- _About this task_
The entries should be written out again exactly as they read.

::::

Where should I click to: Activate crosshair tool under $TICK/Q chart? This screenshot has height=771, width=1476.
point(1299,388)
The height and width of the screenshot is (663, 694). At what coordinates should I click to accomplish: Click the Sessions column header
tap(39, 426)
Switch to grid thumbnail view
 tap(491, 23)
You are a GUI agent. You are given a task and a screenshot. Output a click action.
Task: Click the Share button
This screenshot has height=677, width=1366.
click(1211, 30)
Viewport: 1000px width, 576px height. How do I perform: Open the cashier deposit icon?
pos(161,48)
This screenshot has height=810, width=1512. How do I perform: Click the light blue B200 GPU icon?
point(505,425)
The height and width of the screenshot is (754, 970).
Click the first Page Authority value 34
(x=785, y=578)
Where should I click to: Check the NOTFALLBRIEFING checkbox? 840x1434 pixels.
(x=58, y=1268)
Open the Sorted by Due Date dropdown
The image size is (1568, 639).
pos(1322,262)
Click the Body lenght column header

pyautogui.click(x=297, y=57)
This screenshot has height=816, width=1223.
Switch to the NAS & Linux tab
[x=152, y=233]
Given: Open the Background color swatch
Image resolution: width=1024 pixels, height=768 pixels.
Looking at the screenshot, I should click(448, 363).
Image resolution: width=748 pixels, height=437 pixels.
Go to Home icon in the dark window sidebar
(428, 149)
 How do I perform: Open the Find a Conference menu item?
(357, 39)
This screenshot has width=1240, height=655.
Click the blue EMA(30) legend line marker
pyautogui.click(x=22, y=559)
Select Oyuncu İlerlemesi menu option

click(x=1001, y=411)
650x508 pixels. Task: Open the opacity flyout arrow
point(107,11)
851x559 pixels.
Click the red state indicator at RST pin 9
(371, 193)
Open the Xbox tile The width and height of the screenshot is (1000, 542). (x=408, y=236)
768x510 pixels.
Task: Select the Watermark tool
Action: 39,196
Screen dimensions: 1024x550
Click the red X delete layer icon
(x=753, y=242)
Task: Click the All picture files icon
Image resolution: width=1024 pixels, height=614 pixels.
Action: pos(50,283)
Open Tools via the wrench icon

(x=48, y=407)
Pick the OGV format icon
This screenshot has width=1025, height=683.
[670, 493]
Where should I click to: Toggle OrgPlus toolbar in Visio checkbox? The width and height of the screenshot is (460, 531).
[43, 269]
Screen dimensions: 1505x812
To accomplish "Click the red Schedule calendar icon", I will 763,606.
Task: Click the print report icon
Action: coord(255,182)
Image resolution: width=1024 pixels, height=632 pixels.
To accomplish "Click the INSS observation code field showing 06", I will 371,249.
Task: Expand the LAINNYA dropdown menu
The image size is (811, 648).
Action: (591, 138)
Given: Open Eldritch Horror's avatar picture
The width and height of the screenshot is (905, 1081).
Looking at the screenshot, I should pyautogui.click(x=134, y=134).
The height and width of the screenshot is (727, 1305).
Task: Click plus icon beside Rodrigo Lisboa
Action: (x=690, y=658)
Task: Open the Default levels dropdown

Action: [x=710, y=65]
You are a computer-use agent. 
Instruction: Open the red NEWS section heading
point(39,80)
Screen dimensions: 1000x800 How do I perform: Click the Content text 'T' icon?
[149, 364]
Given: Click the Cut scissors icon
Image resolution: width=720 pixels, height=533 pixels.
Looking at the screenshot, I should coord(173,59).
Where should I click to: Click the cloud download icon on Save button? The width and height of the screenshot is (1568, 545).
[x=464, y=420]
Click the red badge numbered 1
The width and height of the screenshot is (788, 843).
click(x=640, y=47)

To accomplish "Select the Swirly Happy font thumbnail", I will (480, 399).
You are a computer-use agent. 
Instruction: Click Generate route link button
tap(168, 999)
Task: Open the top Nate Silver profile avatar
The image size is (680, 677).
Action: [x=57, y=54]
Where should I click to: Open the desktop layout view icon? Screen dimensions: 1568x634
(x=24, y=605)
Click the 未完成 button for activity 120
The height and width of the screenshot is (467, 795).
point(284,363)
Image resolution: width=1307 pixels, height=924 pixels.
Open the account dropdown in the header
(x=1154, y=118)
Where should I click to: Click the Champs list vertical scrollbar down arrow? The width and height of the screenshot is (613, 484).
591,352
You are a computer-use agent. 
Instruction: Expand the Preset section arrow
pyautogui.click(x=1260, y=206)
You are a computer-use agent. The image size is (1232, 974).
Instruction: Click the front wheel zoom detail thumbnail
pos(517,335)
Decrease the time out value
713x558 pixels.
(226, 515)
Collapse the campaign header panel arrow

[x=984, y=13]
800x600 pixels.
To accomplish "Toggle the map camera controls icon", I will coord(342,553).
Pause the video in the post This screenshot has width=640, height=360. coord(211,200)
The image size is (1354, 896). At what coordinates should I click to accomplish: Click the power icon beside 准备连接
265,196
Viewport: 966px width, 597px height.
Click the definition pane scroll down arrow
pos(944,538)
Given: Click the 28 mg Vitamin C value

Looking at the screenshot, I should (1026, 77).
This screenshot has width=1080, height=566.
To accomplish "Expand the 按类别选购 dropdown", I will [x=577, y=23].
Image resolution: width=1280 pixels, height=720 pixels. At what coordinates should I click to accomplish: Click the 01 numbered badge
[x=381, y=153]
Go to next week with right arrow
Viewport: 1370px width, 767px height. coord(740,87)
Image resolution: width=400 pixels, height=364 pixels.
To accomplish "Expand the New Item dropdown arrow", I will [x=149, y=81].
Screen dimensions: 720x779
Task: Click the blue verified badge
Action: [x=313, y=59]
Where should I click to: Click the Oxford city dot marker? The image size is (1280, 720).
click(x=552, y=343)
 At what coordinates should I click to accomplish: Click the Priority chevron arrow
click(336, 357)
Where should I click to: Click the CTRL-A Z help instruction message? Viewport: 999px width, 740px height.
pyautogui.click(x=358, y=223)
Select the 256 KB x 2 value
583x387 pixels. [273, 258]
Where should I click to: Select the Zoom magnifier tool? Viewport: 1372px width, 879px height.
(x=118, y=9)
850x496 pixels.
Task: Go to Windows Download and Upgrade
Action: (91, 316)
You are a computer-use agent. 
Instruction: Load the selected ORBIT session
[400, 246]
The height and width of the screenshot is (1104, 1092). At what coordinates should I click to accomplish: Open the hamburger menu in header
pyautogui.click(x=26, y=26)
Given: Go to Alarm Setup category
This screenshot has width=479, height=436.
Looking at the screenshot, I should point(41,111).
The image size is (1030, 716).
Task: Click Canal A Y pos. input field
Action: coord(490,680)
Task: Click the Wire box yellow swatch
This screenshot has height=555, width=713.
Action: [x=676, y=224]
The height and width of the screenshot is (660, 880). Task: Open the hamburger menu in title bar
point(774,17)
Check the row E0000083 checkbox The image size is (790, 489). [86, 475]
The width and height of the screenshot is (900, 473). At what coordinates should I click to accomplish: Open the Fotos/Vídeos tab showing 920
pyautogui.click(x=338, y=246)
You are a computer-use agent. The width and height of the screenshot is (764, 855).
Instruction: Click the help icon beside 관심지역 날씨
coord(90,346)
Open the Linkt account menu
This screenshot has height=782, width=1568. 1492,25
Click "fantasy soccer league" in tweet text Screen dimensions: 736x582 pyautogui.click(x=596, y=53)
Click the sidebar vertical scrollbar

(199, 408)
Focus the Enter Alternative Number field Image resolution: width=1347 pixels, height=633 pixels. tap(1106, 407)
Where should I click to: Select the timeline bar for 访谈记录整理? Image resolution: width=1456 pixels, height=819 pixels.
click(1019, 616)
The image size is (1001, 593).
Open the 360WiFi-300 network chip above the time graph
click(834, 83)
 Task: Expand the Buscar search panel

::::

- _The answer_
Where should I click to: Activate crosshair tool under $TICK/Q chart? This screenshot has height=771, width=1476.
point(1299,388)
The height and width of the screenshot is (663, 694). At what coordinates should I click to accomplish: Click the Sessions column header
tap(39, 426)
Switch to grid thumbnail view
 tap(491, 23)
You are a GUI agent. You are given a task and a screenshot. Output a click action.
Task: Click the Share button
This screenshot has height=677, width=1366.
click(1211, 30)
Viewport: 1000px width, 576px height. How do I perform: Open the cashier deposit icon?
pos(161,48)
This screenshot has height=810, width=1512. How do I perform: Click the light blue B200 GPU icon?
point(505,425)
The height and width of the screenshot is (754, 970).
Click the first Page Authority value 34
(x=785, y=578)
Where should I click to: Check the NOTFALLBRIEFING checkbox? 840x1434 pixels.
(x=58, y=1268)
Open the Sorted by Due Date dropdown
The image size is (1568, 639).
pos(1322,262)
Click the Body lenght column header

pyautogui.click(x=297, y=57)
This screenshot has height=816, width=1223.
Switch to the NAS & Linux tab
[x=152, y=233]
Given: Open the Background color swatch
Image resolution: width=1024 pixels, height=768 pixels.
Looking at the screenshot, I should click(448, 363).
Image resolution: width=748 pixels, height=437 pixels.
Go to Home icon in the dark window sidebar
(428, 149)
 How do I perform: Open the Find a Conference menu item?
(357, 39)
This screenshot has width=1240, height=655.
Click the blue EMA(30) legend line marker
pyautogui.click(x=22, y=559)
Select Oyuncu İlerlemesi menu option

click(x=1001, y=411)
650x508 pixels. Task: Open the opacity flyout arrow
point(107,11)
851x559 pixels.
Click the red state indicator at RST pin 9
(371, 193)
Open the Xbox tile The width and height of the screenshot is (1000, 542). (x=408, y=236)
768x510 pixels.
Task: Select the Watermark tool
Action: 39,196
Screen dimensions: 1024x550
Click the red X delete layer icon
(x=753, y=242)
Task: Click the All picture files icon
Image resolution: width=1024 pixels, height=614 pixels.
Action: pos(50,283)
Open Tools via the wrench icon

(x=48, y=407)
Pick the OGV format icon
This screenshot has width=1025, height=683.
[670, 493]
Where should I click to: Toggle OrgPlus toolbar in Visio checkbox? The width and height of the screenshot is (460, 531).
[43, 269]
Screen dimensions: 1505x812
To accomplish "Click the red Schedule calendar icon", I will 763,606.
Task: Click the print report icon
Action: coord(255,182)
Image resolution: width=1024 pixels, height=632 pixels.
To accomplish "Click the INSS observation code field showing 06", I will 371,249.
Task: Expand the LAINNYA dropdown menu
The image size is (811, 648).
Action: (591, 138)
Given: Open Eldritch Horror's avatar picture
The width and height of the screenshot is (905, 1081).
Looking at the screenshot, I should pyautogui.click(x=134, y=134).
The height and width of the screenshot is (727, 1305).
Task: Click plus icon beside Rodrigo Lisboa
Action: (x=690, y=658)
Task: Open the Default levels dropdown

Action: [x=710, y=65]
You are a computer-use agent. 
Instruction: Open the red NEWS section heading
point(39,80)
Screen dimensions: 1000x800 How do I perform: Click the Content text 'T' icon?
[149, 364]
Given: Click the Cut scissors icon
Image resolution: width=720 pixels, height=533 pixels.
Looking at the screenshot, I should coord(173,59).
Where should I click to: Click the cloud download icon on Save button? The width and height of the screenshot is (1568, 545).
[x=464, y=420]
Click the red badge numbered 1
The width and height of the screenshot is (788, 843).
click(x=640, y=47)

To accomplish "Select the Swirly Happy font thumbnail", I will (480, 399).
You are a computer-use agent. 
Instruction: Click Generate route link button
tap(168, 999)
Task: Open the top Nate Silver profile avatar
The image size is (680, 677).
Action: [x=57, y=54]
Where should I click to: Open the desktop layout view icon? Screen dimensions: 1568x634
(x=24, y=605)
Click the 未完成 button for activity 120
The height and width of the screenshot is (467, 795).
point(284,363)
Image resolution: width=1307 pixels, height=924 pixels.
Open the account dropdown in the header
(x=1154, y=118)
Where should I click to: Click the Champs list vertical scrollbar down arrow? The width and height of the screenshot is (613, 484).
591,352
You are a computer-use agent. 
Instruction: Expand the Preset section arrow
pyautogui.click(x=1260, y=206)
You are a computer-use agent. The image size is (1232, 974).
Instruction: Click the front wheel zoom detail thumbnail
pos(517,335)
Decrease the time out value
713x558 pixels.
(226, 515)
Collapse the campaign header panel arrow

[x=984, y=13]
800x600 pixels.
To accomplish "Toggle the map camera controls icon", I will coord(342,553).
Pause the video in the post This screenshot has width=640, height=360. coord(211,200)
The image size is (1354, 896). At what coordinates should I click to accomplish: Click the power icon beside 准备连接
265,196
Viewport: 966px width, 597px height.
Click the definition pane scroll down arrow
pos(944,538)
Given: Click the 28 mg Vitamin C value

Looking at the screenshot, I should (1026, 77).
This screenshot has width=1080, height=566.
To accomplish "Expand the 按类别选购 dropdown", I will [x=577, y=23].
Image resolution: width=1280 pixels, height=720 pixels. At what coordinates should I click to accomplish: Click the 01 numbered badge
[x=381, y=153]
Go to next week with right arrow
Viewport: 1370px width, 767px height. coord(740,87)
Image resolution: width=400 pixels, height=364 pixels.
To accomplish "Expand the New Item dropdown arrow", I will [x=149, y=81].
Screen dimensions: 720x779
Task: Click the blue verified badge
Action: [x=313, y=59]
Where should I click to: Click the Oxford city dot marker? The image size is (1280, 720).
click(x=552, y=343)
 At what coordinates should I click to accomplish: Click the Priority chevron arrow
click(336, 357)
Where should I click to: Click the CTRL-A Z help instruction message? Viewport: 999px width, 740px height.
pyautogui.click(x=358, y=223)
Select the 256 KB x 2 value
583x387 pixels. [273, 258]
Where should I click to: Select the Zoom magnifier tool? Viewport: 1372px width, 879px height.
(x=118, y=9)
850x496 pixels.
Task: Go to Windows Download and Upgrade
Action: (91, 316)
You are a computer-use agent. 
Instruction: Load the selected ORBIT session
[400, 246]
The height and width of the screenshot is (1104, 1092). At what coordinates should I click to accomplish: Open the hamburger menu in header
pyautogui.click(x=26, y=26)
Given: Go to Alarm Setup category
This screenshot has width=479, height=436.
Looking at the screenshot, I should point(41,111).
The image size is (1030, 716).
Task: Click Canal A Y pos. input field
Action: coord(490,680)
Task: Click the Wire box yellow swatch
This screenshot has height=555, width=713.
Action: [x=676, y=224]
The height and width of the screenshot is (660, 880). Task: Open the hamburger menu in title bar
point(774,17)
Check the row E0000083 checkbox The image size is (790, 489). [86, 475]
The width and height of the screenshot is (900, 473). At what coordinates should I click to accomplish: Open the Fotos/Vídeos tab showing 920
pyautogui.click(x=338, y=246)
You are a computer-use agent. The width and height of the screenshot is (764, 855).
Instruction: Click the help icon beside 관심지역 날씨
coord(90,346)
Open the Linkt account menu
This screenshot has height=782, width=1568. 1492,25
Click "fantasy soccer league" in tweet text Screen dimensions: 736x582 pyautogui.click(x=596, y=53)
Click the sidebar vertical scrollbar

(199, 408)
Focus the Enter Alternative Number field Image resolution: width=1347 pixels, height=633 pixels. tap(1106, 407)
Where should I click to: Select the timeline bar for 访谈记录整理? Image resolution: width=1456 pixels, height=819 pixels.
click(1019, 616)
The image size is (1001, 593).
Open the 360WiFi-300 network chip above the time graph
click(834, 83)
 Task: Expand the Buscar search panel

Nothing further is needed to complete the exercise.